REQUIREMENT A.
Copy the Datashader geography page word for word, in full.

======== SOURCE DOCUMENT

Geography

Datashader is a general-purpose tool for rasterizing (and re-rasterizing) data of many different types. To make it easier to apply this general functionality to the particular domain of geoscience, Datashader provides a few geospatial-specific utilities as well:

This notebook explains each of these topics in turn. See also GeoViews, which is designed to work with Datashader to provide a large range of additional geospatial functionality.

Project points

You can use GeoViews or the underlying pyproj/proj.4 libraries to perform arbitrary projections to and from a large number of different coordinate reference systems. However, for the common case of wanting to view data with latitude and longitude coordinates on top of a Web Mercator tile source such as Google Maps or OpenStreetMap, Datashader provides a simple self-contained utility lnglat_to_meters(longitude, latitude) to project your data once, before visualization. For instance, if you have a dataframe with some latitude and longitude points stretching from San Diego, California to Bangor, Maine:

In [1]:
import numpy as np, pandas as pd
from datashader.utils import lnglat_to_meters

San_Diego = 32.715, -117.1625
Bangor = 44.8, -68.8
n = 20

df = pd.DataFrame(dict(longitude = np.linspace(San_Diego[1], Bangor[1], n),
                       latitude  = np.linspace(San_Diego[0], Bangor[0], n)))

================
======== INFORMATION GIVEN

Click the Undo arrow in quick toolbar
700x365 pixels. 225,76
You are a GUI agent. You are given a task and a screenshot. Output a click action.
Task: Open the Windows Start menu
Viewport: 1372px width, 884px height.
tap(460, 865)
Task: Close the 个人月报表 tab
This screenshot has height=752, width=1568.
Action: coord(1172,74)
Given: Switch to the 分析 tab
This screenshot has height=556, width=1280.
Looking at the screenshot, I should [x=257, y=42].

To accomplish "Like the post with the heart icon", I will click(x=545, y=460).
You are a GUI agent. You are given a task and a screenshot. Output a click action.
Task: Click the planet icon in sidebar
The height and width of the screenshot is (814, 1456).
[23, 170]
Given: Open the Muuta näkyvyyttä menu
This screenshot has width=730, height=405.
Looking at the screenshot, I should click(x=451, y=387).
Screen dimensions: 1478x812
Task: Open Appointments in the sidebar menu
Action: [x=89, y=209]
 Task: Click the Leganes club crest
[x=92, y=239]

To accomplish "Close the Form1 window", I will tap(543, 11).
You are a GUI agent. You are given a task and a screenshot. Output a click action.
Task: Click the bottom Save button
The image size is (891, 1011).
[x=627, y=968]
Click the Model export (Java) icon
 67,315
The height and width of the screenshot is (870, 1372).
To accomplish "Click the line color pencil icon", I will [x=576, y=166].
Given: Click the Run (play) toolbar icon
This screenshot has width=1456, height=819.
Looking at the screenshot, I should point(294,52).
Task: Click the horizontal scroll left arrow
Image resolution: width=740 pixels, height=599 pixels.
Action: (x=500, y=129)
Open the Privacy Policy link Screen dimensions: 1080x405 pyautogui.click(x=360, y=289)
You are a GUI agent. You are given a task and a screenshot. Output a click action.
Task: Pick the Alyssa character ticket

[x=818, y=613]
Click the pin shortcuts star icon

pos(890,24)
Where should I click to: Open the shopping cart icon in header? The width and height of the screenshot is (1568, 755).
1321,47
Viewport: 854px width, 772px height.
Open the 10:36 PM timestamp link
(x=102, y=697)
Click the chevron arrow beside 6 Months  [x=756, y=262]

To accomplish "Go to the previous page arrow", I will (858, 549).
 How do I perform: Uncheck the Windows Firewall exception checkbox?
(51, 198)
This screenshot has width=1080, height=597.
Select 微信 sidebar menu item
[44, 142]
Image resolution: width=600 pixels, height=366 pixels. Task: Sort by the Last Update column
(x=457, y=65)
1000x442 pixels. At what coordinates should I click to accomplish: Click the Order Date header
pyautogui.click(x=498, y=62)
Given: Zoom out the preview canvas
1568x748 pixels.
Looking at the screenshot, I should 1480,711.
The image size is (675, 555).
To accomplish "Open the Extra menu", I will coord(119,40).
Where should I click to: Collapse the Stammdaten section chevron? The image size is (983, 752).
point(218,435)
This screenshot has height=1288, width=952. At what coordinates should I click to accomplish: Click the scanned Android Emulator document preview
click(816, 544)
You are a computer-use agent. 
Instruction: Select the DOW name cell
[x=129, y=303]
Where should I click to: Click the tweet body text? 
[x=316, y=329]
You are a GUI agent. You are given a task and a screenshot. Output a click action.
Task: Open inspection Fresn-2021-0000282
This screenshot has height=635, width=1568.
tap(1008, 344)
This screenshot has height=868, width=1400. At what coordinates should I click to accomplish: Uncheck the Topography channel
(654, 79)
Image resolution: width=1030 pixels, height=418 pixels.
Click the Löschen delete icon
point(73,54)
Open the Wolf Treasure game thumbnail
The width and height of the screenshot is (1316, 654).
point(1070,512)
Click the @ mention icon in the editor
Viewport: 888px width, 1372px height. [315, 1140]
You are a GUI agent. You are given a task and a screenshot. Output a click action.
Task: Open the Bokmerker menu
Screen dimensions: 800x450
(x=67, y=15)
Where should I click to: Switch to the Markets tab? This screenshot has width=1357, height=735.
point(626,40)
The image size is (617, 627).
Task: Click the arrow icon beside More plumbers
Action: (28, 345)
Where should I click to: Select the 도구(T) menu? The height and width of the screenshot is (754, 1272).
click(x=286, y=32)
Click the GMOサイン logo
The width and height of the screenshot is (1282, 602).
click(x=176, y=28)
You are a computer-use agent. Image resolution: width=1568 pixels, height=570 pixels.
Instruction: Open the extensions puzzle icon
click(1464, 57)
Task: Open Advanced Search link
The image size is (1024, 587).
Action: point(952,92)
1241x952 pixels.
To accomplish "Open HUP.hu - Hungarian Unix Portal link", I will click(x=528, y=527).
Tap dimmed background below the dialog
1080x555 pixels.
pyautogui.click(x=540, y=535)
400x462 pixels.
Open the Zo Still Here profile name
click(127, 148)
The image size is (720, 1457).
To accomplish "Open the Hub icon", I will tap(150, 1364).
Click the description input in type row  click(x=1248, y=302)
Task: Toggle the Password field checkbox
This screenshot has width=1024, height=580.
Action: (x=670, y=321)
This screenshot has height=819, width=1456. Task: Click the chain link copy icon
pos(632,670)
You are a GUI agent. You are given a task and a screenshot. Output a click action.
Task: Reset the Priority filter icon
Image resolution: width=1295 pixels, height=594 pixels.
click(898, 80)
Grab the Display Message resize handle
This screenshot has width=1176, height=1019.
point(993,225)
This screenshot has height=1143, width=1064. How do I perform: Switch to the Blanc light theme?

================

REQUIREMENT B.
Present everything in the listing from the line containing "Grab the Display Message resize handle" down to the end of the listing as a JSON list of strings, one string per line, with blank lines left out.

PROBLEM SOLUTION A.
Geography

Datashader is a general-purpose tool for rasterizing (and re-rasterizing) data of many different types. To make it easier to apply this general functionality to the particular domain of geoscience, Datashader provides a few geospatial-specific utilities as well:

This notebook explains each of these topics in turn. See also GeoViews, which is designed to work with Datashader to provide a large range of additional geospatial functionality.

Project points

You can use GeoViews or the underlying pyproj/proj.4 libraries to perform arbitrary projections to and from a large number of different coordinate reference systems. However, for the common case of wanting to view data with latitude and longitude coordinates on top of a Web Mercator tile source such as Google Maps or OpenStreetMap, Datashader provides a simple self-contained utility lnglat_to_meters(longitude, latitude) to project your data once, before visualization. For instance, if you have a dataframe with some latitude and longitude points stretching from San Diego, California to Bangor, Maine:

In [1]:
import numpy as np, pandas as pd
from datashader.utils import lnglat_to_meters

San_Diego = 32.715, -117.1625
Bangor = 44.8, -68.8
n = 20

df = pd.DataFrame(dict(longitude = np.linspace(San_Diego[1], Bangor[1], n),
                       latitude  = np.linspace(San_Diego[0], Bangor[0], n)))

PROBLEM SOLUTION B.
[
  "Grab the Display Message resize handle",
  "This screenshot has width=1176, height=1019.",
  "point(993,225)",
  "This screenshot has height=1143, width=1064. How do I perform: Switch to the Blanc light theme?"
]